- [Exercise objective]: The lines wanted are those from the one containing "Given: Open the" to the last line of the entries below; output them exactly, leaving out pictures.
[Information shown Boundary: Start]
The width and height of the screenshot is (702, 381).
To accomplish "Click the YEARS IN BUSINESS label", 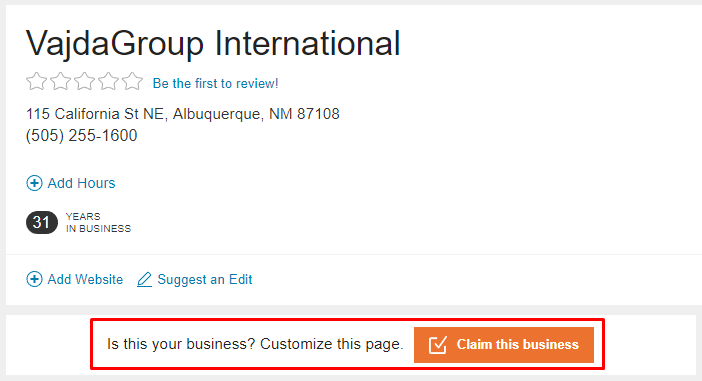I will pyautogui.click(x=98, y=223).
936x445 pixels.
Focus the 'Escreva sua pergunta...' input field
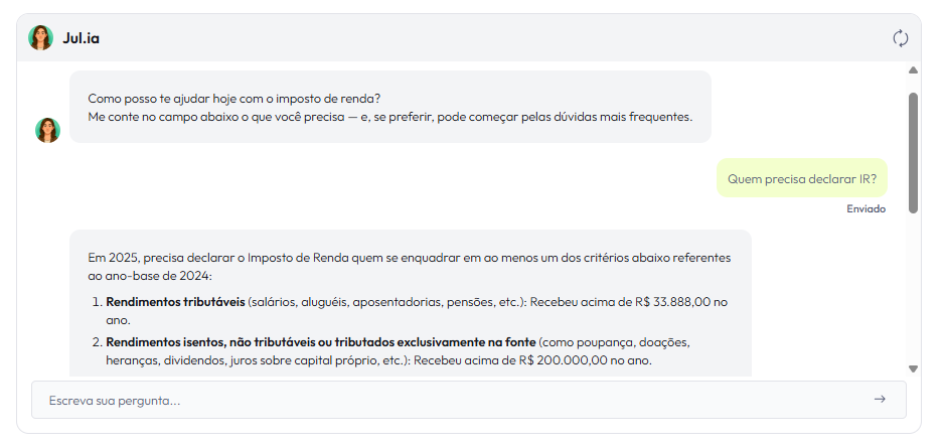coord(440,400)
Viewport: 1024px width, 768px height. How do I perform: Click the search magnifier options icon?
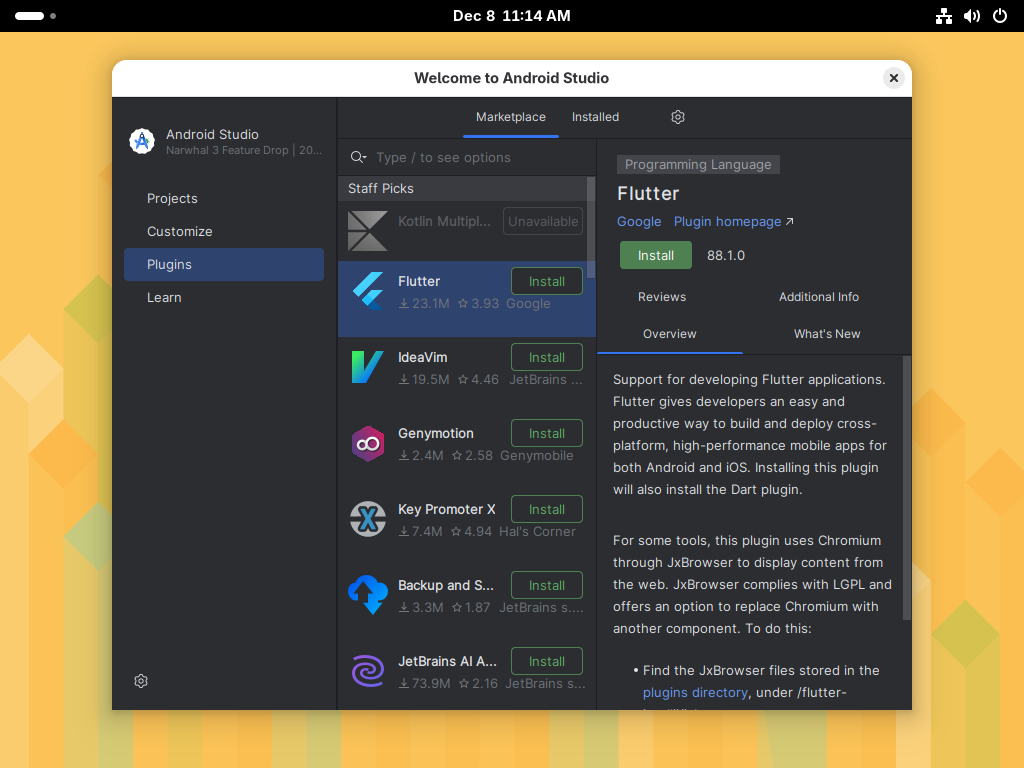click(358, 157)
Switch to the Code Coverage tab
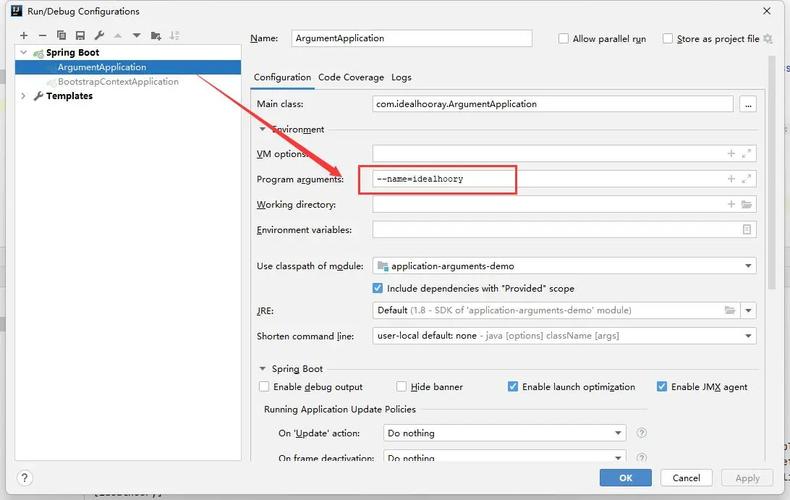This screenshot has height=500, width=790. [x=350, y=77]
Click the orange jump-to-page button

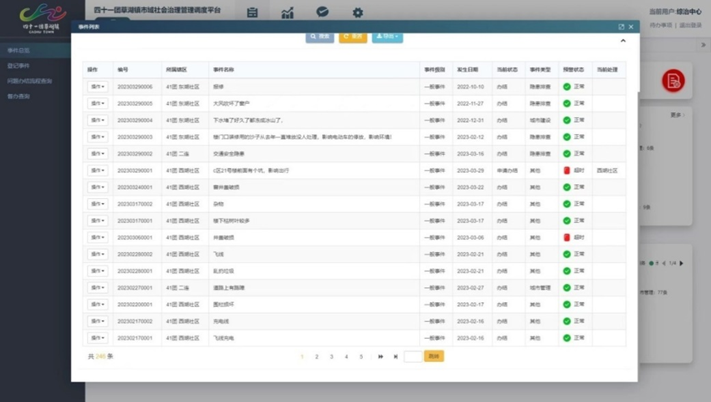tap(434, 356)
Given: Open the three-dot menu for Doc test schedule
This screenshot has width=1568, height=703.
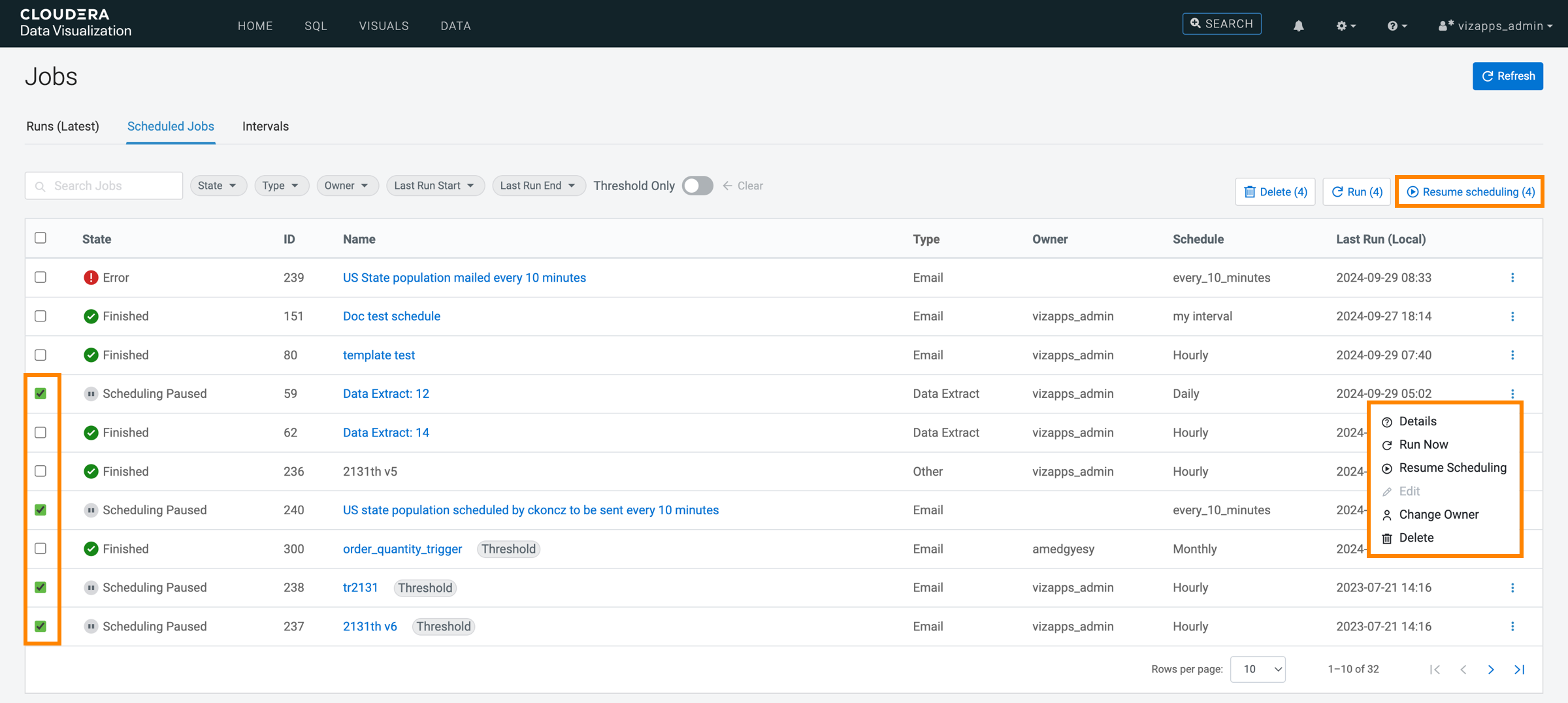Looking at the screenshot, I should tap(1512, 316).
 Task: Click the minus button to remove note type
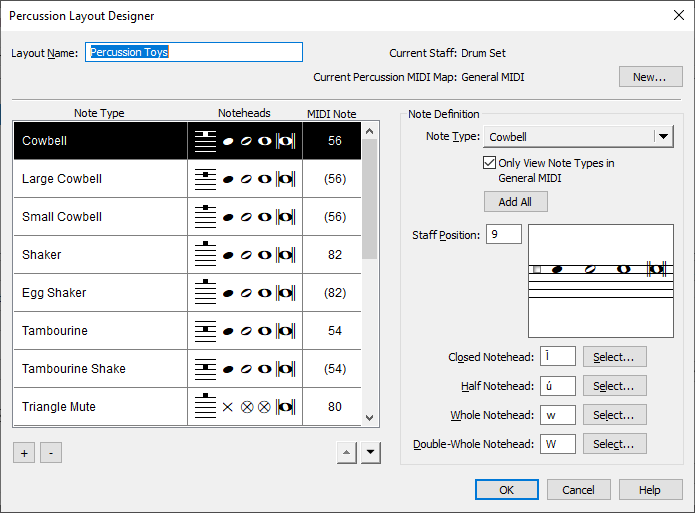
[Information shown Boundary: End]
- [Written answer]:
Given: Open the three-dot menu for Doc test schedule
This screenshot has width=1568, height=703.
Looking at the screenshot, I should tap(1512, 316).
 Task: Click the minus button to remove note type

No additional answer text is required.